Deputado Fernando Pacheco quer que recursos obtidos pela venda da exploração do nióbio no Estado sejam transferidos ao Fundo Estadual de Incentivo à Inovação e Tecnologia

Dinheiro do nióbio pode ser aplicado em finalidade diferente da defendida por MG

Atualmente, a venda dos recebíveis está em banho maria por conta da pandemia de coronavírus

Projeto de lei que tramita na Assembleia Legislativa prevê que 2% do que o Estado arrecadar seja aplicado no Fundo Estadual de Incentivo à Inovação Tecnológica

Enquanto a operação de venda dos lucros que a Companhia de Desenvolvimento Econômico de Minas Gerais (Codemig) teria a receber em virtude da exploração do nióbio segue em banho-maria por conta da pandemia de coronavírus, parte dos recursos que o Estado vai receber pode ser direcionada para uma finalidade diferente da pretendida inicialmente pelo governo de Romeu Zema (Novo). Além de ajudar nas regularização do fluxo de pagamento do funcionalismo público e no repasse aos municípios, cerca de 2% do total pode ser destinado ao Fundo Estadual de Incentivo à Inovação Tecnológica para auxiliar nas pesquisas em torno do nióbio em Minas.

É o que prevê um projeto de lei que tramita na Assembleia Legislativa (ALMG). De autoria do deputado Fernando Pacheco (PV), que integrou a base de Zema no primeiro ano de gestão, a proposta cria a Política Estadual de Proteção ao Nióbio. O projeto lista uma série de medidas com o objetivo de garantir a exploração do recurso garantindo o “impulsionamento e desenvolvimento econômico e tecnológico de Minas Gerais”.

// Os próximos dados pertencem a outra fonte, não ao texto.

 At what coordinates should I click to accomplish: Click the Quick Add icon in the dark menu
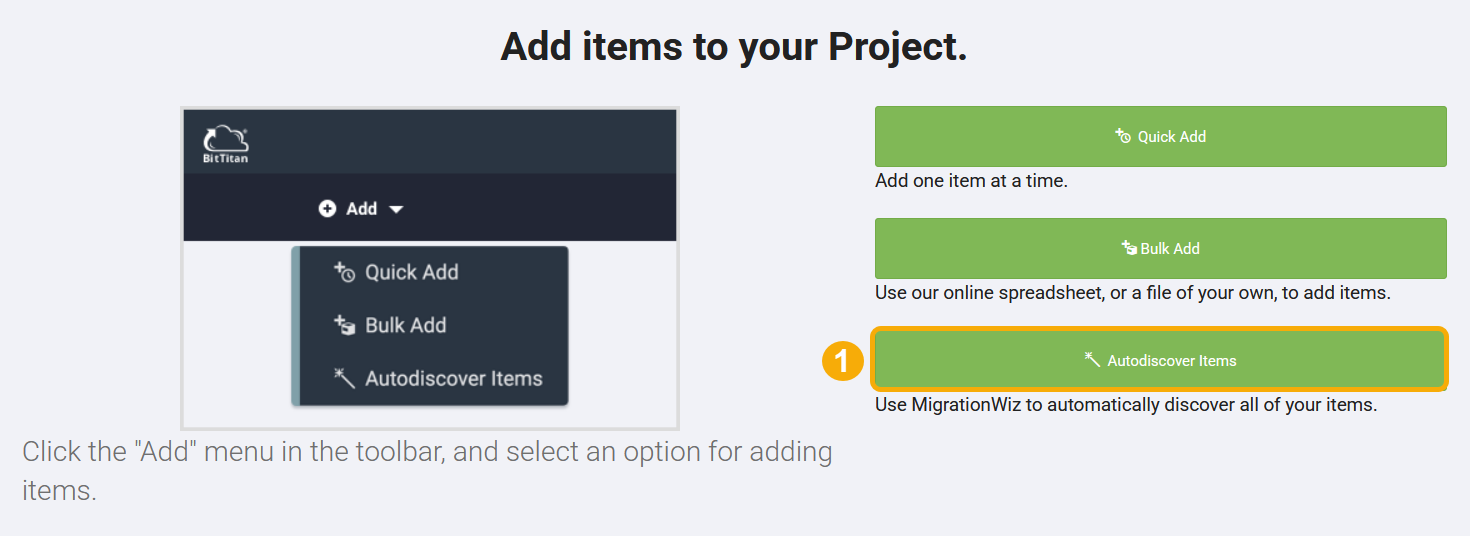tap(344, 272)
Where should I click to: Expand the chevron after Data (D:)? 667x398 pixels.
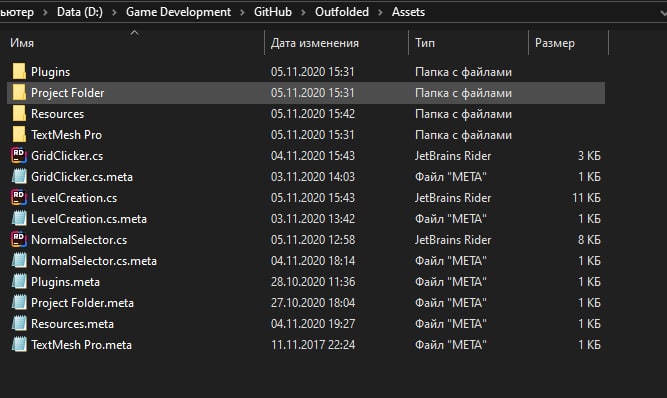click(x=114, y=12)
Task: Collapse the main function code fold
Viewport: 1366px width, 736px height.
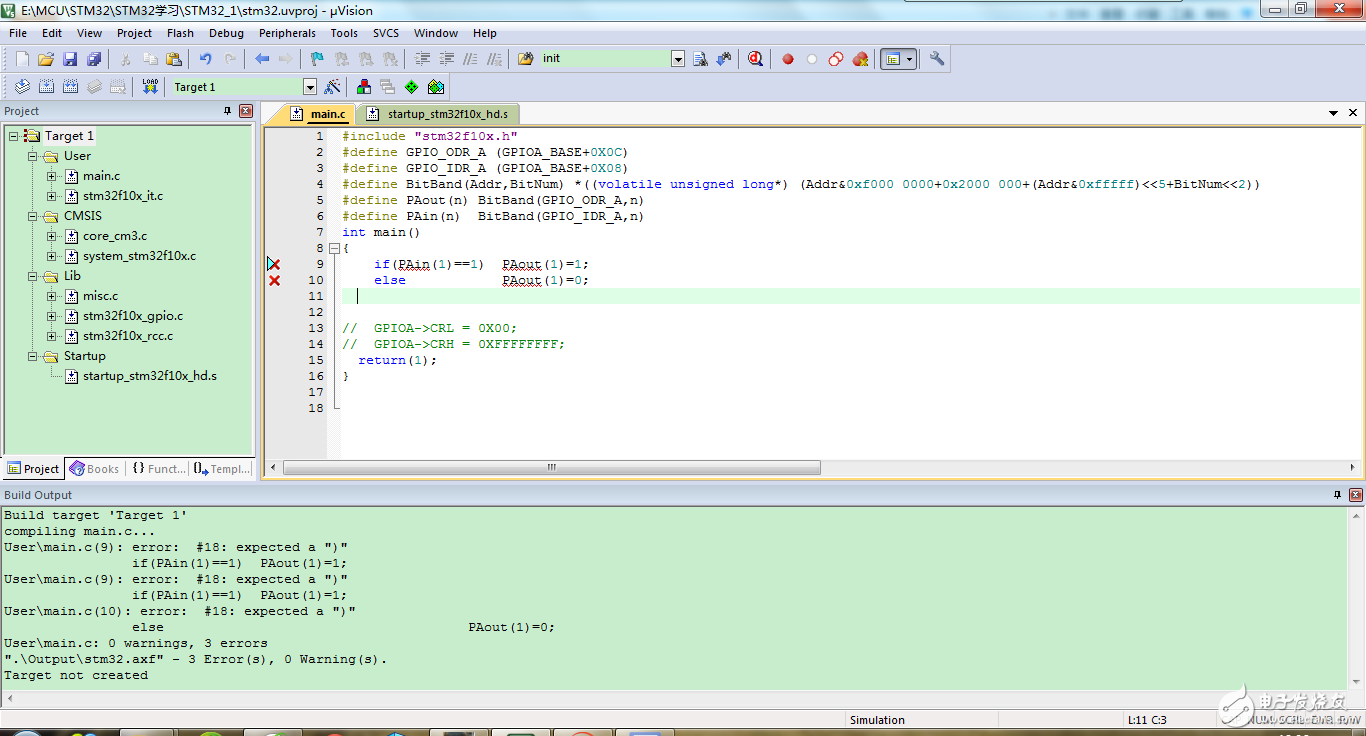Action: 334,248
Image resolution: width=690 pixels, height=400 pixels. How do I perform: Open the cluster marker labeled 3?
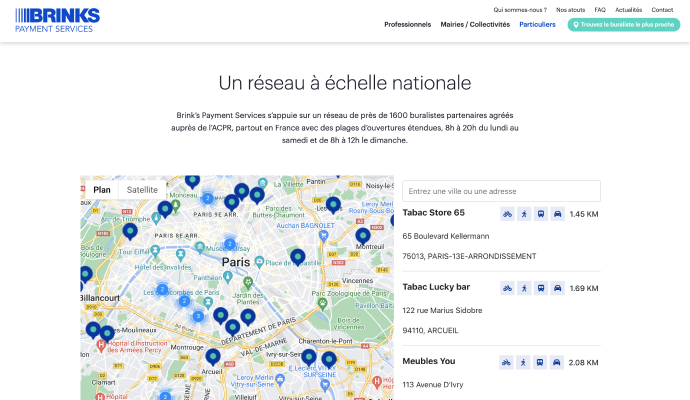[x=198, y=316]
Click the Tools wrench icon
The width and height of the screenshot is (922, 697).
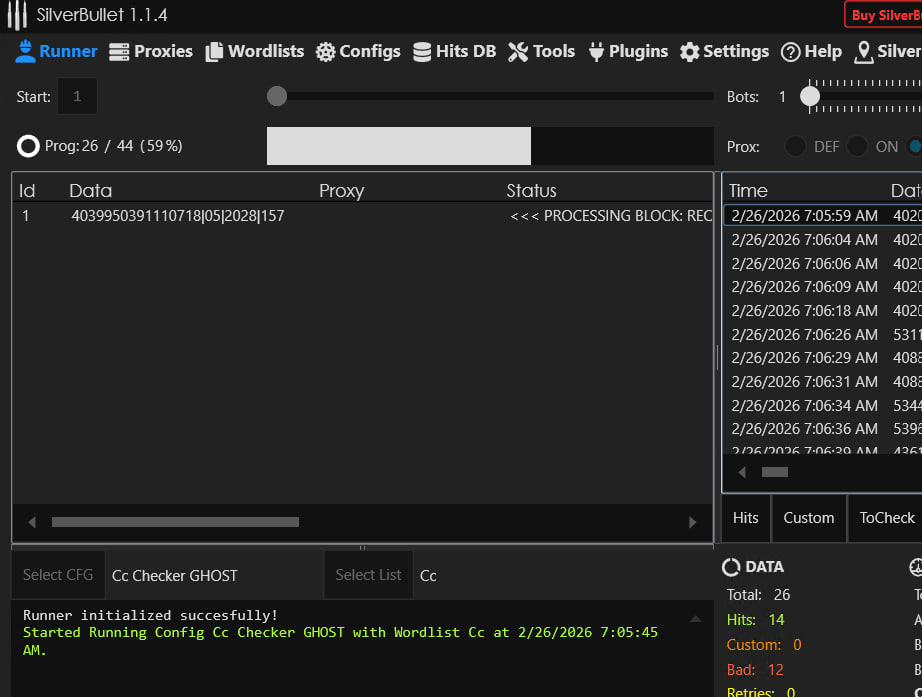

Nas projeções iniciais do Palácio Tiradentes, ainda antes da pandemia, a venda dos recebíveis por parte da Codemig garantiria entre R$ 4 e R$ 6 bilhões aos cofres. Com base nessa estimativa, caso o projeto seja aprovado na ALMG e sancionado por Zema, entre R$ 80 e R$ 120 milhões que antes iriam para o caixa único do Estado seriam destinados para o fundo de incentivo à inovação tecnológica.

“O Estado pode até não gostar, mas é a forma de o poder controlador (a Assembleia) dar sua consultoria ao processo esse bem (o nióbio). Tem que ser criativo (no uso do mineral), tem que usar aparatos do fundo a favor do próprio beneficiamento e valorização do nióbio. Em vez de exportar a matéria prima, o estado pode fazer o beneficiamento”, explicou Pacheco.

A ideia, segundo o parlamentar, é utilizar os recursos do fundo de incentivo para investir em inovação e tecnologia. Uma das ideias é a criação, em médio prazo, de um parque tecnológico que seja voltado à pesquisa, desenvolvimento e produções tecnológicas advindas do minério.

“(A aplicação dos recursos) no fundo vai ajudar (no desenvolvimento da política). Essa mentalidade de achar que está tirando do Estado (não existe). Não estamos tirando, não. E não é aquela conta do caixa único só: vai tudo para lá para pagar folha? Para cobrir déficit previdenciário ou de Orçamento?”, argumentou o deputado, afirmando que se o Parlamento não tiver esse livre arbítrio vai “apenas dizer sim e não” para os projetos de autoria do governo.

A reportagem entrou em contato com o líder de governo na ALMG, Raul Belém (PSC), mas não obteve um posicionamento até a publicação desta matéria.